§ **Aim of the task**
A verbatim copy of the line containing "Open the settings" and all lines after it, up to and including the final line of the records, is the only acceptable output.

━━━ Extracted data ━━━

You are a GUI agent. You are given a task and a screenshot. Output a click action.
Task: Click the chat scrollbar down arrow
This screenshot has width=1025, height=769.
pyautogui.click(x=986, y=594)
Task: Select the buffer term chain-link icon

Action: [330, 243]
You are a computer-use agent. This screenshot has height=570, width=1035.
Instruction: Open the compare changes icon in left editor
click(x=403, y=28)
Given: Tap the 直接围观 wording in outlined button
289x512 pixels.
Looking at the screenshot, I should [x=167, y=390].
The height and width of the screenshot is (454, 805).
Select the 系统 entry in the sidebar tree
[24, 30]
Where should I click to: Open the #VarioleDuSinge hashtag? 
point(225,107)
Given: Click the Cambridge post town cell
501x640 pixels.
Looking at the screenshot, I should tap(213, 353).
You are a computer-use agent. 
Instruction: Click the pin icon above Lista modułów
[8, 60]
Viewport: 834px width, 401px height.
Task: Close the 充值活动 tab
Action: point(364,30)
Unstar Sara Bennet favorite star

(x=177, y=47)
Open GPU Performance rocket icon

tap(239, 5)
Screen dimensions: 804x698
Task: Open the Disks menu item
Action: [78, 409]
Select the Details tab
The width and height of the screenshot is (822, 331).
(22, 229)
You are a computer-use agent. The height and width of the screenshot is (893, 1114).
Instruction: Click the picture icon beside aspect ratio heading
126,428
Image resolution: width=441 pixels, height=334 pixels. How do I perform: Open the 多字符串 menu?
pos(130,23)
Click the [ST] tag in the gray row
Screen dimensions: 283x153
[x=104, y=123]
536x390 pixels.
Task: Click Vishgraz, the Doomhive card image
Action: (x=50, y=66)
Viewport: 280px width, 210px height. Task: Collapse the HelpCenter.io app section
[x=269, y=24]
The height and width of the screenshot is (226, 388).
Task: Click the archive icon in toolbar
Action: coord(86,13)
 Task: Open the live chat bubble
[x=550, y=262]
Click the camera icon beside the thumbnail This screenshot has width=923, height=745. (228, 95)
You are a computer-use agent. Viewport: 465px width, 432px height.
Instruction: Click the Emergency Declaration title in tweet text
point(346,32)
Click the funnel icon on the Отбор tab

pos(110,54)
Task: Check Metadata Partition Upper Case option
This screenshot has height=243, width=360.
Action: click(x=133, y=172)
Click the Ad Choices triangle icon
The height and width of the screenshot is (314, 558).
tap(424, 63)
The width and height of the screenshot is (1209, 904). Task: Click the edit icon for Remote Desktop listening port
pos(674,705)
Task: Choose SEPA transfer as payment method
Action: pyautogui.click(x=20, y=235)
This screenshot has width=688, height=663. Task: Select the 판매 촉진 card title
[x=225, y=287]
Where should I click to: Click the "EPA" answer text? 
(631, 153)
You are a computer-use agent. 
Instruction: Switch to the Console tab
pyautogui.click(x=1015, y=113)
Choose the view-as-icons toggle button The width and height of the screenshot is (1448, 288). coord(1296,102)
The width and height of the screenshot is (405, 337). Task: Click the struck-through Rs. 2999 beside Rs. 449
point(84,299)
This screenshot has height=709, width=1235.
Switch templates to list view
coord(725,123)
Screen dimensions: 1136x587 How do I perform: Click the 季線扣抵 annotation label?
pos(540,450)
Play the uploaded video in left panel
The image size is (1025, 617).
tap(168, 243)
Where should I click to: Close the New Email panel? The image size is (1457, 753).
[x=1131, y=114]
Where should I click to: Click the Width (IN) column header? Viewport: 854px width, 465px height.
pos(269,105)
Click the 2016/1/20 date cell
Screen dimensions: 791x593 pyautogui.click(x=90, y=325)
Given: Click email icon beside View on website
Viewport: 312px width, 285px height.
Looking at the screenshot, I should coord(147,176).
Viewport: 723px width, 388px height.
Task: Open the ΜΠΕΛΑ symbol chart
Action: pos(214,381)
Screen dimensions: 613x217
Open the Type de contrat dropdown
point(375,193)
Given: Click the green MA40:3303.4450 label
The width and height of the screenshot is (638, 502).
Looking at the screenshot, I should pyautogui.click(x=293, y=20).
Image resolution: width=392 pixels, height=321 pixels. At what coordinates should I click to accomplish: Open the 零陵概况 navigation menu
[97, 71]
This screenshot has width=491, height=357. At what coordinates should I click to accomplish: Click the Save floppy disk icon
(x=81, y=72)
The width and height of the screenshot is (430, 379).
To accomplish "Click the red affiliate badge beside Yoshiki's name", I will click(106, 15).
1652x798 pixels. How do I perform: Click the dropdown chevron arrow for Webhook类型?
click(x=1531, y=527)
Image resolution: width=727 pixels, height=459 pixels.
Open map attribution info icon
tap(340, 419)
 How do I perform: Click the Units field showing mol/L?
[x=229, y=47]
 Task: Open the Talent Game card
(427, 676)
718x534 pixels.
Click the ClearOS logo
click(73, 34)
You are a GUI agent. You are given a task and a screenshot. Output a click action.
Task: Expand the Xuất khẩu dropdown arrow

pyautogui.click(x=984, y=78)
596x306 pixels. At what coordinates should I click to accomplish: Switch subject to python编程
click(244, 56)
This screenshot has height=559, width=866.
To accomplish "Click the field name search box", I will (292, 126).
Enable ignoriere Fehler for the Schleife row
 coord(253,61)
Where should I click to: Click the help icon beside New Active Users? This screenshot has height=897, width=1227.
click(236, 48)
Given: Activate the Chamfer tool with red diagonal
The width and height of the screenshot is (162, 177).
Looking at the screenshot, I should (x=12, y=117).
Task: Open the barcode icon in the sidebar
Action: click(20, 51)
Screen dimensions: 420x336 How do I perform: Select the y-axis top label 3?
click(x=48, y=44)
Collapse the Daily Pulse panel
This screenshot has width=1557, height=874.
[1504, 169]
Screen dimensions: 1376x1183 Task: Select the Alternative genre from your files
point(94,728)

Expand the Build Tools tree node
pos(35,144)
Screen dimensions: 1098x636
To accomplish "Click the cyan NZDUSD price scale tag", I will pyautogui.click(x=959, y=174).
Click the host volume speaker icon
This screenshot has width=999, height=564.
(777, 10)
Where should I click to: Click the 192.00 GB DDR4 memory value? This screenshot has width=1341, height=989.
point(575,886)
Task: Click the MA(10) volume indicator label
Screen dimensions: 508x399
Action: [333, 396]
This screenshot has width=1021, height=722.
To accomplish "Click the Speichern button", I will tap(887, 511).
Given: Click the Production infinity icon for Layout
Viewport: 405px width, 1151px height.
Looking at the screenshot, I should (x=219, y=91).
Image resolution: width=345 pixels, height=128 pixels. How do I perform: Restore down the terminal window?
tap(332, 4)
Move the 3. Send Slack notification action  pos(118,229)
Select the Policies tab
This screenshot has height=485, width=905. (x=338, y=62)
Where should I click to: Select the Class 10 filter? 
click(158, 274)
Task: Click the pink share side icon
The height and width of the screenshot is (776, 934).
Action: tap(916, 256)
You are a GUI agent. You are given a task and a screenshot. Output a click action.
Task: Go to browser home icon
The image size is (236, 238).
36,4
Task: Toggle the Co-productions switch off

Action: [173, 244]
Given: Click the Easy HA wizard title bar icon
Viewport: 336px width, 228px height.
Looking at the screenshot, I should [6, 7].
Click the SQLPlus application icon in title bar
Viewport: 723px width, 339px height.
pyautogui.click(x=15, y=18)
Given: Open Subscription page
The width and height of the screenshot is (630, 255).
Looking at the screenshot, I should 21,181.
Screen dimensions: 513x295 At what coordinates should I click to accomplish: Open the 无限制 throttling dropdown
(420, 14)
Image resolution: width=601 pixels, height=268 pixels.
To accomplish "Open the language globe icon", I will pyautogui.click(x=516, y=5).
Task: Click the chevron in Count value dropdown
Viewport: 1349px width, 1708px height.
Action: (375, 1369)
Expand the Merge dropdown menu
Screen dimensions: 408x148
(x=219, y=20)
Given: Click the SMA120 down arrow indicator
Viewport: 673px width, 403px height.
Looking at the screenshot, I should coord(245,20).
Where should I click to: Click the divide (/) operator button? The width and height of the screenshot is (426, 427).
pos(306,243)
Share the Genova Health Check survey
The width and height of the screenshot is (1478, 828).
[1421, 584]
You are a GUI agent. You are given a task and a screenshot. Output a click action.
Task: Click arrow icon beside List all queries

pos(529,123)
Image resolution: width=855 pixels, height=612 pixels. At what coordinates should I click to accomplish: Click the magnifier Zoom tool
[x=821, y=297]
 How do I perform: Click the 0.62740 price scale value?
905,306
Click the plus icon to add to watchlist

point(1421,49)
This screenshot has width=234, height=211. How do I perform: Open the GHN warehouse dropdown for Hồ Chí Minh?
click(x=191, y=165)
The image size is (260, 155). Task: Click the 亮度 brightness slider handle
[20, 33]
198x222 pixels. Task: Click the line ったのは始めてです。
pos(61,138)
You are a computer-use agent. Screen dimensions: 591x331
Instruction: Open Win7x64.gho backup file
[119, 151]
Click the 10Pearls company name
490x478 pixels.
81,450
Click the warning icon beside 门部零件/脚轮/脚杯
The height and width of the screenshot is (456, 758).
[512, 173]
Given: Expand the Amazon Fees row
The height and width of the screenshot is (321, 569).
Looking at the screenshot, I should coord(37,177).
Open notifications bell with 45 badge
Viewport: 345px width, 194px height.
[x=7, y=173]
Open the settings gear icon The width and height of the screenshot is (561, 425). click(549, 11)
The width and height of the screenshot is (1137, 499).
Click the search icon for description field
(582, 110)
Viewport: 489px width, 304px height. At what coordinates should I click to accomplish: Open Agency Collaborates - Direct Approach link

━━━

§ **Solved exercise**
Open the settings gear icon The width and height of the screenshot is (561, 425). click(549, 11)
The width and height of the screenshot is (1137, 499).
Click the search icon for description field
(582, 110)
Viewport: 489px width, 304px height. At what coordinates should I click to accomplish: Open Agency Collaborates - Direct Approach link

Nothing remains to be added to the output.